A recent AviationFacts.eu report, Airport Security from a Passenger’s Perspective, concluded that the security checkpoint could be a source of competitive advantage to those airports that can optimize the process and the passenger’s feelings of safety. Furthermore, the report found a significant relationship between passenger satisfaction, wait times, and perceived security quality where shorter wait times and better perceived security quality resulted in higher passenger satisfaction.

Airports will find a range of technology- and non-technology-based solutions to drive down wait times and relieve stress at security checkpoints.

2. Wait times throughout airport queues

Just like at security checkpoints, wait times across all airport queues can become a trouble-spot for the passenger experience. Long, unruly waits lead to passenger dissatisfaction while shorter, well-organized waits help improve the overall passenger experience. When you consider the International Airport Transport Association’s prediction that airline travel will rise to nearly 8 billion passengers in 2036, almost double the passengers who flew last year, wait times are a clear concern.

Airports are responding with technology and practices designed to reduce wait times. Today, 88% of airports have self-check-in kiosks and 95% expect to have such kiosks in the next three years, according to SITA’s survey. Add to this, 42% of airports now have wait-time monitoring technology, a jump from 31% in 2017, also according to SITA.

3. Agent productivity

With a rise in airport travel comes rising pressure on airport and airline agents to serve more people, more efficiently. Without the right strategies in place to empower agents to better serve passengers, this can create trouble-spots along the passenger journey.

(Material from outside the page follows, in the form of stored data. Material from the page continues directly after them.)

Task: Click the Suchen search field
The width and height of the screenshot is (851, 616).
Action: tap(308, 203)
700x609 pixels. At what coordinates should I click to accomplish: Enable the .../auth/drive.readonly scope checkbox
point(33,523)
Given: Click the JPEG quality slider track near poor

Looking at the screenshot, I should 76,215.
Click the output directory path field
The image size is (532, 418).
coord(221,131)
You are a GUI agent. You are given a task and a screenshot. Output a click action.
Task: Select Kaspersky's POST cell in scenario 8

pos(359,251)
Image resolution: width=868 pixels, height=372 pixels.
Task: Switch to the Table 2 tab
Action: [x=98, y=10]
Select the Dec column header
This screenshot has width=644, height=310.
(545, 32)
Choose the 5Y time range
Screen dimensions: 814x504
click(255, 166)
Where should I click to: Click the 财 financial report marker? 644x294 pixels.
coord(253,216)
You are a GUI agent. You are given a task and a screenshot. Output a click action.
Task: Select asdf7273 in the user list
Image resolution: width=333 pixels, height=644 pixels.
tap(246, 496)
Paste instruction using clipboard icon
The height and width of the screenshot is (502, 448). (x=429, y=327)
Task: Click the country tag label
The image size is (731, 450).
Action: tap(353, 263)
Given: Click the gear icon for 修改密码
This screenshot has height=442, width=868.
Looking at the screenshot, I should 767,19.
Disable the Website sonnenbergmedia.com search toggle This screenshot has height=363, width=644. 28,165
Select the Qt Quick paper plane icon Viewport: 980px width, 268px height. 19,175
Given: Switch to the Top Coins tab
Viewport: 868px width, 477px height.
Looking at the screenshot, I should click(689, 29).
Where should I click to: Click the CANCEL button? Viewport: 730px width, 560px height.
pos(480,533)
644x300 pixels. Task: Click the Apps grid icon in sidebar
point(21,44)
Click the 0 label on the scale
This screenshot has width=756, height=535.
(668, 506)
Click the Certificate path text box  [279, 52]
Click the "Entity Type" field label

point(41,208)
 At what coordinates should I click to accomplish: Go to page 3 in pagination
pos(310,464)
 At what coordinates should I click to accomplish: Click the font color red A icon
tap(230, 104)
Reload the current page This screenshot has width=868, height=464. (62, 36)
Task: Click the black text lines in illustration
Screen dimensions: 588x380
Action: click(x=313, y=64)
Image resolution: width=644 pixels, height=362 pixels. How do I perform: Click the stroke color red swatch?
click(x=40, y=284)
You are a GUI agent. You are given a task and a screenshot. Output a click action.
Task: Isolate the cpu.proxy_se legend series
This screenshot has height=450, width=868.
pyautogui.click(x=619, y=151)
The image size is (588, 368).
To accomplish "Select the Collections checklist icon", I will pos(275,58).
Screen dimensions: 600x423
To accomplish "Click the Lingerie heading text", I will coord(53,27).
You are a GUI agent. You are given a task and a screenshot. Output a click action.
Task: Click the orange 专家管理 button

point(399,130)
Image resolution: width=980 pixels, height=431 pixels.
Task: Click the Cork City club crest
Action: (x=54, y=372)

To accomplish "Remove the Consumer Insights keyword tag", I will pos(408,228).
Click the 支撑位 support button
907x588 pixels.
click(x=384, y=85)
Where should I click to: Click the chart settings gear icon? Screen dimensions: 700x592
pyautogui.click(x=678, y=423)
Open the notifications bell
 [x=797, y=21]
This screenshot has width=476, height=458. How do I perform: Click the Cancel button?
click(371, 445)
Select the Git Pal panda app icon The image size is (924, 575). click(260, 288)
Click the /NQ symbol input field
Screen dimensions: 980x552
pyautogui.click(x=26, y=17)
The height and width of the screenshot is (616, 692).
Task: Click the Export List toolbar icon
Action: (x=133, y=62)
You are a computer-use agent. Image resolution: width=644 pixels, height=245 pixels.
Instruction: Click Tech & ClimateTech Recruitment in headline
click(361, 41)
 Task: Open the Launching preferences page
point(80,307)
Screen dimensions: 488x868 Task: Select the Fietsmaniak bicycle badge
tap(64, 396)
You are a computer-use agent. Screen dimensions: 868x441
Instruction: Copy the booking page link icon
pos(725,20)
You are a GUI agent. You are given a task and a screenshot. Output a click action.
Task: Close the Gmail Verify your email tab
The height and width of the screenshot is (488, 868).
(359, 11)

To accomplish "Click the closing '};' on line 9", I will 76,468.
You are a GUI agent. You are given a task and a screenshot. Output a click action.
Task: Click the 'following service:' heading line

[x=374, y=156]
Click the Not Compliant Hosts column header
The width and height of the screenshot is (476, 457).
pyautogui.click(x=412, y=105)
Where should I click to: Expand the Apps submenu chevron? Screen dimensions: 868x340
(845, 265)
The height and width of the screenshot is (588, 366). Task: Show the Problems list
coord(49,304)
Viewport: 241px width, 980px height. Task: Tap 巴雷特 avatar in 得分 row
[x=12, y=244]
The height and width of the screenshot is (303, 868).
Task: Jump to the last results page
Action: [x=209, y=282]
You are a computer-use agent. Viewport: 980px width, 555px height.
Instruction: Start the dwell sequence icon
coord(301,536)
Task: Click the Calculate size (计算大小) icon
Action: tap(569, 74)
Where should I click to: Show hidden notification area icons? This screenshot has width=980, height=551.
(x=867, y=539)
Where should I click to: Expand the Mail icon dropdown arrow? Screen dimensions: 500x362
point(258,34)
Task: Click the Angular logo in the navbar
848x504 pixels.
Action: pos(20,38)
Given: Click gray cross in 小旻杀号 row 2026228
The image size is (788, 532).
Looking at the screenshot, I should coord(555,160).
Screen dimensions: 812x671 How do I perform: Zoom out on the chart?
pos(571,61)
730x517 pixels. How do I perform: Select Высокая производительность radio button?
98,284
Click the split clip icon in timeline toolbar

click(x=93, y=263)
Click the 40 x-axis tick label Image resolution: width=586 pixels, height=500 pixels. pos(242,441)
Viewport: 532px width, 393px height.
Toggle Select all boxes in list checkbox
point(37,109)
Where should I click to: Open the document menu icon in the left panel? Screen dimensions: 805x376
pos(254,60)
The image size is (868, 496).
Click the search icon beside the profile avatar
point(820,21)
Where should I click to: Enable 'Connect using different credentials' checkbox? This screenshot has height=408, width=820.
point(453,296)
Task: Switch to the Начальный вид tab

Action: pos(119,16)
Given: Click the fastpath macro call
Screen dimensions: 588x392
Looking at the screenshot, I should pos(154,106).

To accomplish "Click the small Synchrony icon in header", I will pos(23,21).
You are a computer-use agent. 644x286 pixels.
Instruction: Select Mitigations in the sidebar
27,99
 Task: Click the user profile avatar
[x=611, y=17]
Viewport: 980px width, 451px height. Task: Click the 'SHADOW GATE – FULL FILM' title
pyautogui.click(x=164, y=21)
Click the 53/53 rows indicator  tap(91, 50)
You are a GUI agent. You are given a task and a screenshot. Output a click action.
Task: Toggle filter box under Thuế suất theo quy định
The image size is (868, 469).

There are a number of ways airports and airlines can empower agents to be more productive. These include giving them visibility into passenger traffic in the form of real-time footfall analytics. Based on this information, agents can be quickly rerouted to areas where passenger demand is heavy. Automating queuing-related functions is another way to keep agent productivity high. For example, analytics and queuing technologies can be set up to automatically send passengers to areas that have shorter waits; send service agents to areas that have higher demand; allocate service resources in an optimal way; and send alerts to open or close service positions. By automating these tasks, agents are empowered to spend less time routing passengers and more time serving them.

4. Restroom cleanliness

“Bathroom cleanliness is a big driver of satisfaction at airports, and if you want a pleasant experience, clean bathrooms are a must,” said Dimitri Coll, the associate director for the Airports Council International in a recent New York Times article. For its part, DFW airport recently adopted Lavi Industries’ Qtrac iM system to capture passenger feedback on the condition of its restrooms and understand what’s going on in the restrooms as far as usage and cleaning. Real-time facility maintenance technology is helping airports avoid the trouble-spot of poorly-maintained restrooms both in terms of passenger satisfaction and also in terms of resource utilization.

Is your airport environment set up to minimize the trouble-spots and maximize passenger satisfaction? Which of these trouble-spots will you fix next?